4. In the lab you discovered halving the step size reduced the error in the improved Euler method by a factor of about 4. Explain why this fits with the global error being proportional to $h^2$ for the improved Euler method. Note, this is why it is called a second order method and denoted with the 2 in naming the RKF23 method)

5. In the ingredients for the Runge-Kutta-Fehlberg method, we assume the local error of the improved Euler's method is about $C'h^3$. How does this fit with the error of the approximation for $y(1)$ being about $k'h^2$ (which is what it means for the error to be proportional to $h^2$)? Hint: How many steps of size $h$ does it take to get from $x=0$ to $x=1$?
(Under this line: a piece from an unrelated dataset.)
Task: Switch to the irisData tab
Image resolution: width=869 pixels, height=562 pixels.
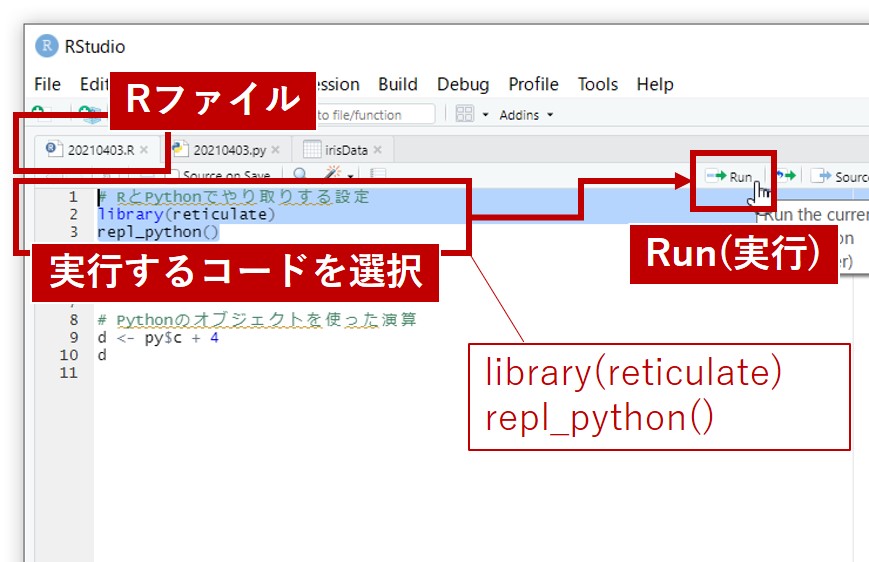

6. Explain why you are guaranteed that if the estimated error is greater than the tolerance, so you reject the estimate, the revised step-size will be smaller than the previous step-size (i.e. $ h_{\text{new}}<h$). If the estimated error is less than the tolerance, so you accept the estimate, will the revised step-size necessarily increase for the next step?

For the next two problems you may want to program the RK2(3) method into a calculator or computer. Unfortunately, unlike the first extra credit assignment, this method isn't well suited to a spreadsheet because you keep having to test the step-size and possibly change it (perhaps more than once) at each step, though some students have used a spreadsheet successfully anyway.
7. Approximate $y(2)$ using the RK2(3) method for $y'=2xy$, $y(0)=1$ and a tolerance of $T=.001$. You can use whatever initial step-size you want. Then compute the exact answer for the initial value problem and find the percent error in the RK2(3) method.

8. Approximate $y(2)$ using the RK2(3) method for $y'=x+y$, $y(0)=0$ with a tolerance of $T=.001$.